Jenny looks at me and jots down a few notes on her pad. Maybe my knowing this is more telling than what I saw in card number one. Maybe she’s writing down the word peritonitis to remind herself to look it up later. I mean, she probably knows what it means, but this is the problem when you have a name like Jenny. People like me tend to assume that you’re dumb.

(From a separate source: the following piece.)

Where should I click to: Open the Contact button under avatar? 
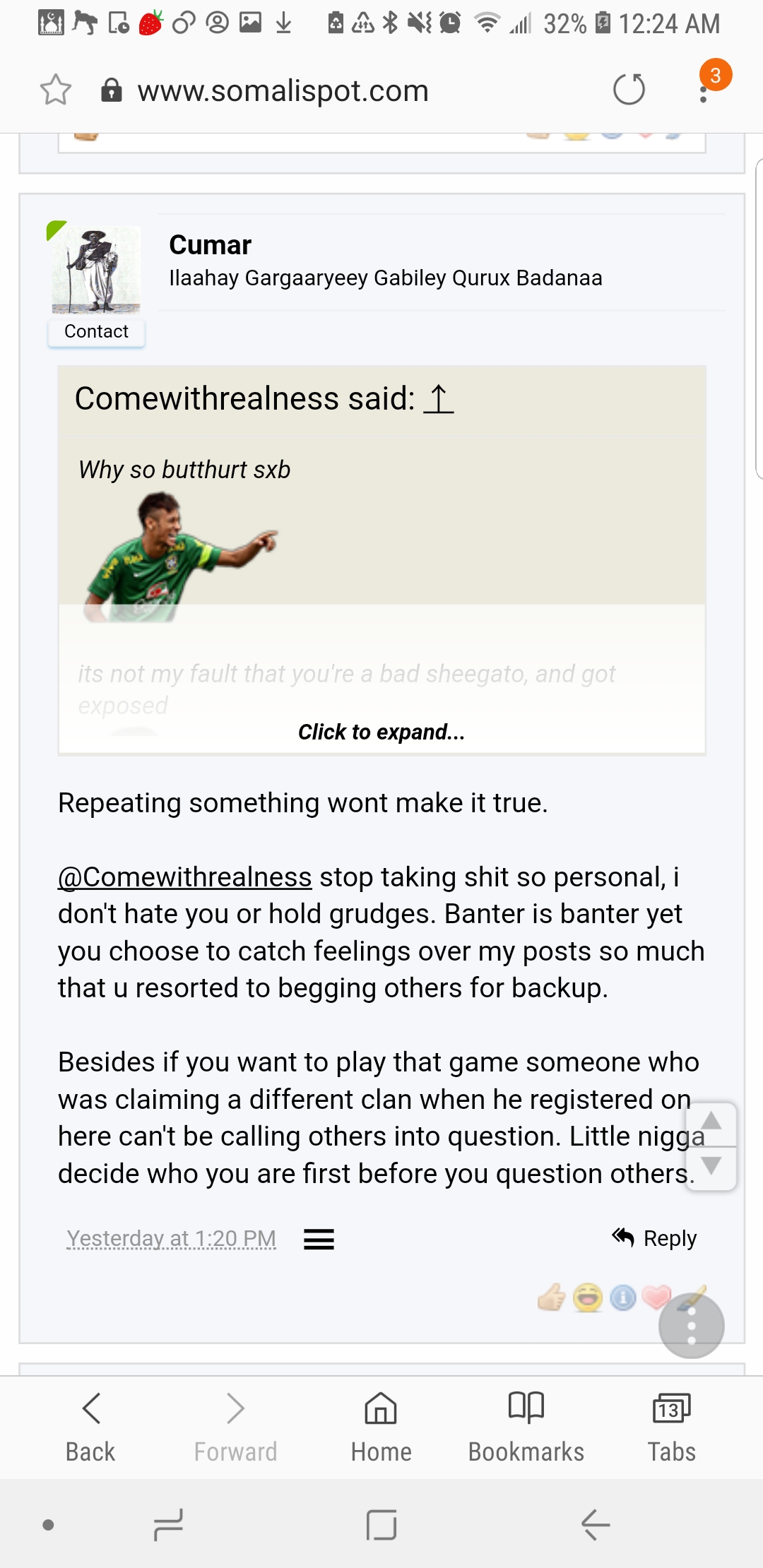click(x=96, y=331)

“Anyway. You should Google him.” I reach into my bag for another cookie. Cinnamon sugar this time. Normally they’re not my favorite, but I’m in the mood for one today.
“Let’s just continue with the second card.” Jenny hands me a card similar to the first one, but with the addition of four red splotches. “What do you see?”
This time I don’t have to study it. I see it right away. “That’s the octopus. Four of his arms dripping in blood.”
Jenny purses her lips. “Where is the blood coming from?”
I refuse to answer this. Instead, I just shrug and brush excess cinnamon off my cookie and it gets on my shirt and I have a sudden sympathy for Candy Crowley. I can see peripherally that Jenny is scratching more notes on her pad. Maybe she’s deciding whether to press me for more. If she does, she won’t get anything.
“Try this one.” She hands me a third card; this one also has splotches of red.
“Cockroach.”
“Not octopus?”
“You can’t ask me leading questions like that. That’s tester projection.”
“I’m just making sure,” Jenny says.
“What I see is a cockroach.” I pause for a bite of cookie before adding, “Known in some circles as the octopus of the land.”
Jenny tosses her pad down in frustration and leans forward in her chair. She rests her chin in her hands and her pen makes a small blue mark on her cheek. “What circles would those be?”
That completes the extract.